──────── THE INPUT ────────
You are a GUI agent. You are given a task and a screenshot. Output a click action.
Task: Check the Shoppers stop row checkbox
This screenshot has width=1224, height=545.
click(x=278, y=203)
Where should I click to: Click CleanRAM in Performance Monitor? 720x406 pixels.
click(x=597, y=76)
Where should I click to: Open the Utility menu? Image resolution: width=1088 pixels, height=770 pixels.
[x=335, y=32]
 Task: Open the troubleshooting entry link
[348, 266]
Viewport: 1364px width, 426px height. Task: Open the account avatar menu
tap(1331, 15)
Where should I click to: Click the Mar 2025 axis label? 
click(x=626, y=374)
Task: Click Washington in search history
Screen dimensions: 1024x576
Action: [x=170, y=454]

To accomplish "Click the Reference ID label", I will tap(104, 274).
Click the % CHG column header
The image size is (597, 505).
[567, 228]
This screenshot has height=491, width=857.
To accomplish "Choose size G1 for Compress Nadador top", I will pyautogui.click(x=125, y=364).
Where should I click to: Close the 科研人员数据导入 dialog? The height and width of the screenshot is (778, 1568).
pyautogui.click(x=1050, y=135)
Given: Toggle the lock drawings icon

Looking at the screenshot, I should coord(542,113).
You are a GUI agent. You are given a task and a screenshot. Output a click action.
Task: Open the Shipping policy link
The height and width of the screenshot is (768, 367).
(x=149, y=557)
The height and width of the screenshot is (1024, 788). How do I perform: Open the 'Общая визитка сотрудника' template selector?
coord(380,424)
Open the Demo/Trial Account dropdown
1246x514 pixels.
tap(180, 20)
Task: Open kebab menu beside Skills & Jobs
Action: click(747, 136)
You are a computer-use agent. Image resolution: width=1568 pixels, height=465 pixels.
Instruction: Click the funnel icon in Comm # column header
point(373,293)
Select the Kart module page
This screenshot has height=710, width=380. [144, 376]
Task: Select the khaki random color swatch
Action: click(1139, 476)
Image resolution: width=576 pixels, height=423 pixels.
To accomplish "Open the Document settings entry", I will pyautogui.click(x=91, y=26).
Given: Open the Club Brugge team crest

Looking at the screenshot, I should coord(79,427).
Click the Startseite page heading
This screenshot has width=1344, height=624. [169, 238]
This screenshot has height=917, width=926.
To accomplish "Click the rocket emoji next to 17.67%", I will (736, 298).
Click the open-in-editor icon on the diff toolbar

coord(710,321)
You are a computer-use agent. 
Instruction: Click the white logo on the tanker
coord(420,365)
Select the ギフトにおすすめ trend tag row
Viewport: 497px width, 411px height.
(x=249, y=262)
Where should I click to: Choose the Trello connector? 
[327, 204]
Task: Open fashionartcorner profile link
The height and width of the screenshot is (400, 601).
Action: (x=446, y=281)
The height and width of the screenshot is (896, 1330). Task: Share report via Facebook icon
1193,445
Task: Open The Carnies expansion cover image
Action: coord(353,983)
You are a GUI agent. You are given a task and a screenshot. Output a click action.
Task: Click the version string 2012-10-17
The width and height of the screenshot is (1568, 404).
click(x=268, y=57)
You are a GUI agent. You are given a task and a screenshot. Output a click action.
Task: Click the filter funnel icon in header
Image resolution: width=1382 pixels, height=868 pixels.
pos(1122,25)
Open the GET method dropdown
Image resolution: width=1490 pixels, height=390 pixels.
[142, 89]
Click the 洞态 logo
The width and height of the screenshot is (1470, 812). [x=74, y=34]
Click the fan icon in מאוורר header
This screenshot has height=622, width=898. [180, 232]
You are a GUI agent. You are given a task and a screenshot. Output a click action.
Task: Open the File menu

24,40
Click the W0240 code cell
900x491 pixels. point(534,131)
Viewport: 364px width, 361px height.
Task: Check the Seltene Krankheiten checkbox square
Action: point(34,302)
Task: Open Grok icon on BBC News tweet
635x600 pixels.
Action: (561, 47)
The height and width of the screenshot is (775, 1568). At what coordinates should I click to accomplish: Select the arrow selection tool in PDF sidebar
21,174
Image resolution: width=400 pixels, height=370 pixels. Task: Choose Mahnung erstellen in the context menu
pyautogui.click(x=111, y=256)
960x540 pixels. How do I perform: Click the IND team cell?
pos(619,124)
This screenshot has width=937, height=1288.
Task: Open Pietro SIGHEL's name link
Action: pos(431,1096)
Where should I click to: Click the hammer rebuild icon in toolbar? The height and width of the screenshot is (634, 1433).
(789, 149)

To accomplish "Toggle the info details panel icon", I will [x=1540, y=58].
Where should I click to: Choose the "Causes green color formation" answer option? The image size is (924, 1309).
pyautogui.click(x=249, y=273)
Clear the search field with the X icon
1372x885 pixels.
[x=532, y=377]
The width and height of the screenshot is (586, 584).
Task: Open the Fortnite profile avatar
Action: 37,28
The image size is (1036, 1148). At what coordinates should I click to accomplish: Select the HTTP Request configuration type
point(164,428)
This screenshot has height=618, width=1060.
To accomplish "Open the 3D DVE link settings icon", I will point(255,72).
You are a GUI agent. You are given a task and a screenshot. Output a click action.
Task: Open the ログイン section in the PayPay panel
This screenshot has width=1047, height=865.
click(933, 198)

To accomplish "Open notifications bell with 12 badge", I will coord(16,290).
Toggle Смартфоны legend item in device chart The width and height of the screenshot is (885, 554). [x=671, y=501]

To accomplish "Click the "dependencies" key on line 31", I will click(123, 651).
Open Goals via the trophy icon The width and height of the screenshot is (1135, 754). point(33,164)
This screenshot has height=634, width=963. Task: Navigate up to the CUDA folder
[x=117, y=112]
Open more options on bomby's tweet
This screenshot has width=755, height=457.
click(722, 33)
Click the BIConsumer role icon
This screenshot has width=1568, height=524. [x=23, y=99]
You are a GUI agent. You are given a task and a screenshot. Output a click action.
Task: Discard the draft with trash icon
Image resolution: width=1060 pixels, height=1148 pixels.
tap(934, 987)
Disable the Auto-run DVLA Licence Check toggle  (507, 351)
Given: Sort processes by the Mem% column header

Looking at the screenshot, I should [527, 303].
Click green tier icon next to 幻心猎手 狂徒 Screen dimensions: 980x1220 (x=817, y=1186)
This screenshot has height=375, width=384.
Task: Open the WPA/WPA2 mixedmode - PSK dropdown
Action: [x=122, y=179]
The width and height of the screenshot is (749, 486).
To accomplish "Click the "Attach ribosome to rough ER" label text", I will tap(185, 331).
────────
PROBLEM REQUIREMENTS »
Transcribe every entry verbatim.

SOLUTION TO THIS PROBLEM »
You are a GUI agent. You are given a task and a screenshot. Output a click action.
Task: Check the Shoppers stop row checkbox
This screenshot has width=1224, height=545.
click(x=278, y=203)
Where should I click to: Click CleanRAM in Performance Monitor? 720x406 pixels.
click(x=597, y=76)
Where should I click to: Open the Utility menu? Image resolution: width=1088 pixels, height=770 pixels.
[x=335, y=32]
 Task: Open the troubleshooting entry link
[348, 266]
Viewport: 1364px width, 426px height. Task: Open the account avatar menu
tap(1331, 15)
Where should I click to: Click the Mar 2025 axis label? 
click(x=626, y=374)
Task: Click Washington in search history
Screen dimensions: 1024x576
Action: [x=170, y=454]

To accomplish "Click the Reference ID label", I will tap(104, 274).
Click the % CHG column header
The image size is (597, 505).
[567, 228]
This screenshot has height=491, width=857.
To accomplish "Choose size G1 for Compress Nadador top", I will pyautogui.click(x=125, y=364).
Where should I click to: Close the 科研人员数据导入 dialog? The height and width of the screenshot is (778, 1568).
pyautogui.click(x=1050, y=135)
Given: Toggle the lock drawings icon

Looking at the screenshot, I should coord(542,113).
You are a GUI agent. You are given a task and a screenshot. Output a click action.
Task: Open the Shipping policy link
The height and width of the screenshot is (768, 367).
(x=149, y=557)
The height and width of the screenshot is (1024, 788). How do I perform: Open the 'Общая визитка сотрудника' template selector?
coord(380,424)
Open the Demo/Trial Account dropdown
1246x514 pixels.
tap(180, 20)
Task: Open kebab menu beside Skills & Jobs
Action: click(747, 136)
You are a computer-use agent. Image resolution: width=1568 pixels, height=465 pixels.
Instruction: Click the funnel icon in Comm # column header
point(373,293)
Select the Kart module page
This screenshot has height=710, width=380. [144, 376]
Task: Select the khaki random color swatch
Action: click(1139, 476)
Image resolution: width=576 pixels, height=423 pixels.
To accomplish "Open the Document settings entry", I will pyautogui.click(x=91, y=26).
Given: Open the Club Brugge team crest

Looking at the screenshot, I should coord(79,427).
Click the Startseite page heading
This screenshot has width=1344, height=624. [169, 238]
This screenshot has height=917, width=926.
To accomplish "Click the rocket emoji next to 17.67%", I will (736, 298).
Click the open-in-editor icon on the diff toolbar

coord(710,321)
You are a computer-use agent. 
Instruction: Click the white logo on the tanker
coord(420,365)
Select the ギフトにおすすめ trend tag row
Viewport: 497px width, 411px height.
(x=249, y=262)
Where should I click to: Choose the Trello connector? 
[327, 204]
Task: Open fashionartcorner profile link
The height and width of the screenshot is (400, 601).
Action: (x=446, y=281)
The height and width of the screenshot is (896, 1330). Task: Share report via Facebook icon
1193,445
Task: Open The Carnies expansion cover image
Action: coord(353,983)
You are a GUI agent. You are given a task and a screenshot. Output a click action.
Task: Click the version string 2012-10-17
The width and height of the screenshot is (1568, 404).
click(x=268, y=57)
You are a GUI agent. You are given a task and a screenshot. Output a click action.
Task: Click the filter funnel icon in header
Image resolution: width=1382 pixels, height=868 pixels.
pos(1122,25)
Open the GET method dropdown
Image resolution: width=1490 pixels, height=390 pixels.
[142, 89]
Click the 洞态 logo
The width and height of the screenshot is (1470, 812). [x=74, y=34]
Click the fan icon in מאוורר header
This screenshot has height=622, width=898. [180, 232]
You are a GUI agent. You are given a task and a screenshot. Output a click action.
Task: Open the File menu

24,40
Click the W0240 code cell
900x491 pixels. point(534,131)
Viewport: 364px width, 361px height.
Task: Check the Seltene Krankheiten checkbox square
Action: point(34,302)
Task: Open Grok icon on BBC News tweet
635x600 pixels.
Action: (561, 47)
The height and width of the screenshot is (775, 1568). At what coordinates should I click to accomplish: Select the arrow selection tool in PDF sidebar
21,174
Image resolution: width=400 pixels, height=370 pixels. Task: Choose Mahnung erstellen in the context menu
pyautogui.click(x=111, y=256)
960x540 pixels. How do I perform: Click the IND team cell?
pos(619,124)
This screenshot has width=937, height=1288.
Task: Open Pietro SIGHEL's name link
Action: pos(431,1096)
Where should I click to: Click the hammer rebuild icon in toolbar? The height and width of the screenshot is (634, 1433).
(789, 149)

To accomplish "Toggle the info details panel icon", I will [x=1540, y=58].
Where should I click to: Choose the "Causes green color formation" answer option? The image size is (924, 1309).
pyautogui.click(x=249, y=273)
Clear the search field with the X icon
1372x885 pixels.
[x=532, y=377]
The width and height of the screenshot is (586, 584).
Task: Open the Fortnite profile avatar
Action: 37,28
The image size is (1036, 1148). At what coordinates should I click to accomplish: Select the HTTP Request configuration type
point(164,428)
This screenshot has height=618, width=1060.
To accomplish "Open the 3D DVE link settings icon", I will point(255,72).
You are a GUI agent. You are given a task and a screenshot. Output a click action.
Task: Open the ログイン section in the PayPay panel
This screenshot has width=1047, height=865.
click(933, 198)

To accomplish "Open notifications bell with 12 badge", I will coord(16,290).
Toggle Смартфоны legend item in device chart The width and height of the screenshot is (885, 554). [x=671, y=501]

To accomplish "Click the "dependencies" key on line 31", I will click(123, 651).
Open Goals via the trophy icon The width and height of the screenshot is (1135, 754). point(33,164)
This screenshot has height=634, width=963. Task: Navigate up to the CUDA folder
[x=117, y=112]
Open more options on bomby's tweet
This screenshot has width=755, height=457.
click(722, 33)
Click the BIConsumer role icon
This screenshot has width=1568, height=524. [x=23, y=99]
You are a GUI agent. You are given a task and a screenshot. Output a click action.
Task: Discard the draft with trash icon
Image resolution: width=1060 pixels, height=1148 pixels.
tap(934, 987)
Disable the Auto-run DVLA Licence Check toggle  (507, 351)
Given: Sort processes by the Mem% column header

Looking at the screenshot, I should [527, 303].
Click green tier icon next to 幻心猎手 狂徒 Screen dimensions: 980x1220 (x=817, y=1186)
This screenshot has height=375, width=384.
Task: Open the WPA/WPA2 mixedmode - PSK dropdown
Action: [x=122, y=179]
The width and height of the screenshot is (749, 486).
To accomplish "Click the "Attach ribosome to rough ER" label text", I will tap(185, 331).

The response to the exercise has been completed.